Sitting in a restaurant on Maputo’s buzzing Avenida Julius Nyerere on a Wednesday afternoon, it becomes obvious pretty fast the extent to which the informal economy rules in Mozambique. Street hawkers sell capulana (colorful fabrics) and key rings and hand-carved wooden bowls to tourists and Mozambicans, who buy as they walk. It’s a kind of mobile marketplace.

“It’s normal to buy on the street,” Ribeiro said. “Here, people stop at traffic lights (to do their shopping.)”

But if you’re a U.S. investor looking to grow soybeans in Mozambique, you can’t do it on the street.

Cost of land in Mozambique

In Mozambique, companies can’t actually own land, Ribeiro said. They can get a 50-year deed, extendable to 99 years. Individuals can own small pieces of land. Most of Mozambican land is nationalized.

“Big companies don’t see that as a limitation,” according to Ribeiro.

Ribeiro said he is seeing South African farmers looking increasingly to Mozambique

“Some of our clients obtained land concessions and found they’re paying 26 cents on the dollar compared to South Africa,” he said. “They tell me cost of land isn’t an issue. It’s security.”

Social responsibility

In Mozambique, if you work the land, you have the right to occupy it, Ribeiro said. Of course, you have to consult the community that will be impacted by a land investment. “But if they see you’re adding value, they’ll approve it,” he said. “When a community agrees, they sign a memo of understanding. The developer provides something in return such as potable water — that’s a big thing — education and health, jobs, and roads that are accessible to local communities.”

New market for bioethanol

Some companies have come to Mozambique looking for large-scale land after the European Union tried to reduce consumption of fossil fuels towards greener sources of petroleum.

“That creates a new business market for companies that can process bioethanol,” Ribeiro said.
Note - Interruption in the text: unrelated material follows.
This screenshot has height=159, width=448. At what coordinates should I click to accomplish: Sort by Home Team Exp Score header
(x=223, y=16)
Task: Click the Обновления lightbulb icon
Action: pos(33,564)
Bioglobal assisted a company in developing bioethanol from sugar cane and sweet sorghum.

Land is attracting a number of companies to Mozambique. One of the problems with a developing country is lack of infrastructure. This means that acquiring land is a paper-based system. Documents must be built up. The same goes for relationships — and trust — built up between developers and government authorities.

Bioglobal has three shareholders. Ribeiro manages the company. For a foreign investor, the process of investing is not straightforward, he said. “You have to convince people that what you provide will be an asset to the community.”